Selon CNBC, Uber soutient des syndicats dans son opposition à un projet de loi de Washington, D.C. qui autoriserait un usage généralisé de véhicules autonomes pour transporter des passagers et des marchandises dans le district. La proposition de loi intitulée Autonomous Vehicle Deployment Authorization Amendment Act (amendement à la loi d’autorisation du déploiement de véhicules autonomes) a suscité des critiques de la part des organisations syndicales concernant les pertes d’emplois et les inquiétudes en matière de sécurité, tandis qu’Uber affirme que les véhicules autonomes peuvent améliorer la sécurité routière, accélérer l’électrification, élargir l’accès aux transports et réduire les coûts.

Le directeur d’AV et de politique en matière d’IA d’Uber, Harry Hatfield, a déclaré dans un témoignage préparé que l’avenir des transports sera un modèle hybride, avec des conducteurs humains et des véhicules autonomes fonctionnant côte à côte, et a averti que le projet de loi ignore largement la transition pour les travailleurs. La société a également indiqué qu’un seul véhicule autonome en Californie fait désormais le travail d’environ quatre conducteurs, citant des études menées à San Francisco et à Los Angeles.

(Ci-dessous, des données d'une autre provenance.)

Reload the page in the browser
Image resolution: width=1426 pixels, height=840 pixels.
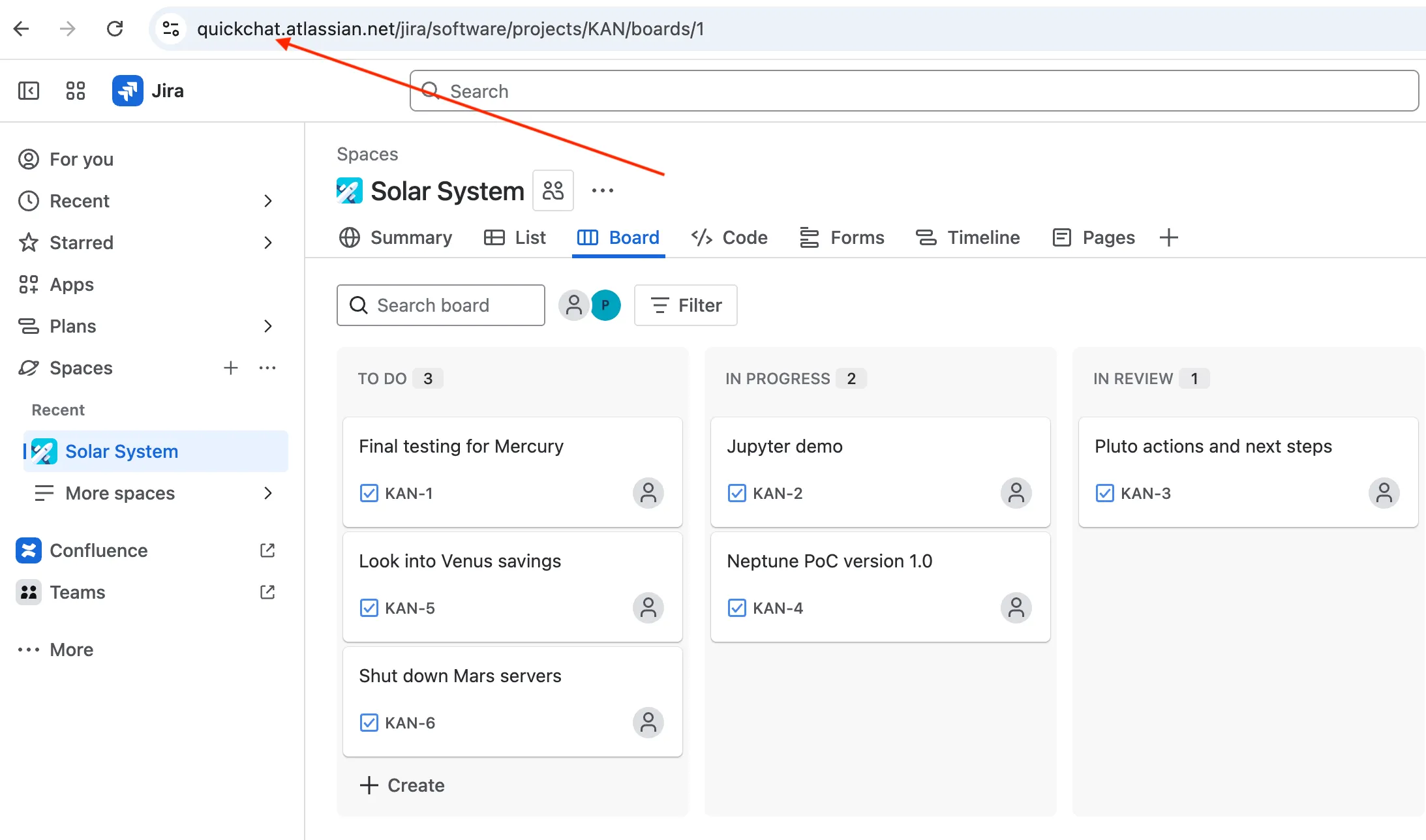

L’article a indiqué qu’Uber a mis de côté 7,5 milliards de dollars pour le développement de sa flotte de robotaxis et encore 2,5 milliards de dollars pour des investissements en actions dans des développeurs de véhicules autonomes, dont WeRide et Nuro. Waymo, la filiale d’Alphabet, a déclaré qu’elle se réjouissait de travailler avec les responsables du district et les acteurs locaux, tandis qu’un porte-parole de Waymo a indiqué à TechCrunch qu’elle accueillerait des modifications visant à clarifier que différents types de réseaux peuvent fonctionner dans le District.